- **MATERIAL SUPPLIED**:
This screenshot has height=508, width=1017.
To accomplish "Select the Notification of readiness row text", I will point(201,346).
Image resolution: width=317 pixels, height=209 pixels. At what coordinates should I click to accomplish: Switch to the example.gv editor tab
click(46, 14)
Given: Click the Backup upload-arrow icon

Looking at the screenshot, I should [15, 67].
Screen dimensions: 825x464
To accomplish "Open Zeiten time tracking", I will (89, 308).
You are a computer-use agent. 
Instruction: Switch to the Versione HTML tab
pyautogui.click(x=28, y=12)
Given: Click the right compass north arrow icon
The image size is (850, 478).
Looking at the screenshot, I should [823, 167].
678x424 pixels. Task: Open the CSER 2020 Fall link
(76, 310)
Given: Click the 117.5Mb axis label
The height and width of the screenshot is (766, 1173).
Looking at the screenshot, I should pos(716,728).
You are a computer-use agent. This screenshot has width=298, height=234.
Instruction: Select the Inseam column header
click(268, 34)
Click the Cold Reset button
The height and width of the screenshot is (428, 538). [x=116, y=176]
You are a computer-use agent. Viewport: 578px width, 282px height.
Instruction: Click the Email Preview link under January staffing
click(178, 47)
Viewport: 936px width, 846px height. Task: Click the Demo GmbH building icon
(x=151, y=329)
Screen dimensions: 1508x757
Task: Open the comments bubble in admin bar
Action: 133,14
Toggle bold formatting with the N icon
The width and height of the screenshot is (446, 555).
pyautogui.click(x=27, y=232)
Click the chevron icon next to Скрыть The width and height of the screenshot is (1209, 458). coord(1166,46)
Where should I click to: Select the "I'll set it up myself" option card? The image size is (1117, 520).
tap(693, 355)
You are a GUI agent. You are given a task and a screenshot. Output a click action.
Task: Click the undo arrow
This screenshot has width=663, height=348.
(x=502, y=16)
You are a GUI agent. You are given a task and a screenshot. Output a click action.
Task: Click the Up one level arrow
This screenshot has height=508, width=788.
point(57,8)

- **WHAT TO WORK ON**: Can you repeat, word for word, every line above from the one containing "Given: Click the Backup upload-arrow icon" down to the one containing "Given: Click the right", including both?

- **YOUR RESPONSE**:
Given: Click the Backup upload-arrow icon

Looking at the screenshot, I should [15, 67].
Screen dimensions: 825x464
To accomplish "Open Zeiten time tracking", I will (89, 308).
You are a computer-use agent. 
Instruction: Switch to the Versione HTML tab
pyautogui.click(x=28, y=12)
Given: Click the right compass north arrow icon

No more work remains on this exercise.